If you recall from Chapter 5, if require.main === module, it means the script has been run directly; otherwise, it has been called with require from another script.

Then, we create a new script, meadowlark-cluster.js (see ch12/01-cluster in the companion repo for a simplified example):

const cluster = require('cluster')

function startWorker() {
  const worker = cluster.fork()
  console.log(`CLUSTER: Worker ${worker.id} started`)
}

if(cluster.isMaster){

  require('os').cpus().forEach(startWorker)

  // log any workers that disconnect; if a worker disconnects, it
  // should then exit, so we'll wait for the exit event to spawn
  // a new worker to replace it
  cluster.on('disconnect', worker => console.log(
    `CLUSTER: Worker ${worker.id} disconnected from the cluster.`
  ))

  // when a worker dies (exits), create a worker to replace it
  cluster.on('exit', (worker, code, signal) => {
    console.log(
      `CLUSTER: Worker ${worker.id} died with exit ` +
      `code ${code} (${signal})`
    )
    startWorker()
  })

} else {

    const port = process.env.PORT || 3000
    // start our app on worker; see meadowlark.js
    require('./meadowlark.js')(port)

}

When this JavaScript is executed, it will be either in the context of master (when it is run directly, with node meadowlark-cluster.js) or in the context of a worker, when Node’s cluster system executes it. The properties cluster.isMaster and cluster.isWorker determine which context you’re running in. When we run this script, it’s executing in master mode, and we start a worker using cluster.fork for each CPU in the system. Also, we respawn any dead workers by listening for exit events from workers.

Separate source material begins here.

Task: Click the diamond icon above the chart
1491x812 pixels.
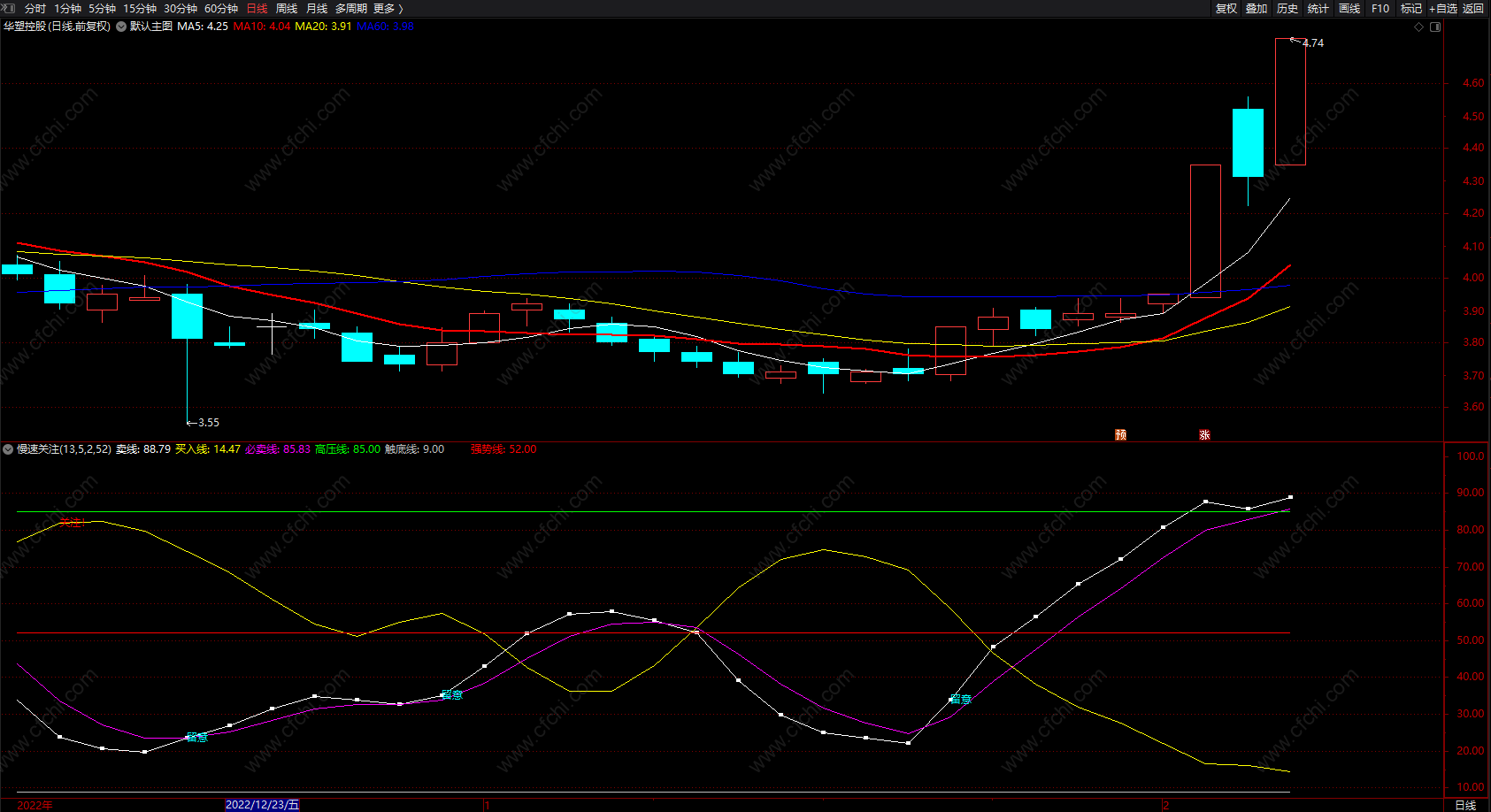Action: (1419, 27)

Finally, in the else clause, we handle the worker case. Since we configured meadowlark.js to be used as a module, we simply import it and immediately invoke it (remember, we exported it as a function that starts the server).

Now start up your new clustered server:

node meadowlark-cluster.js

Note

If you are using virtualization (like Oracle’s VirtualBox), you may have to configure your VM to have multiple CPUs. By default, virtual machines often have a single CPU.

Assuming you’re on a multicore system, you should see some number of workers started. If you want to see evidence of different workers handling different requests, add the following middleware before your routes:

const cluster = require('cluster')

app.use((req, res, next) => {
  if(cluster.isWorker)
    console.log(`Worker ${cluster.worker.id} received request`)
  next()
})

Now you can connect to your application with a browser. Reload a few times and see how you can get a different worker out of the pool on each request. (You may not be able to; Node is designed to handle large numbers of connections, and you may not be able to stress it sufficiently simply by reloading your browser; later we’ll explore stress testing, and you’ll be able to better see the cluster in action.)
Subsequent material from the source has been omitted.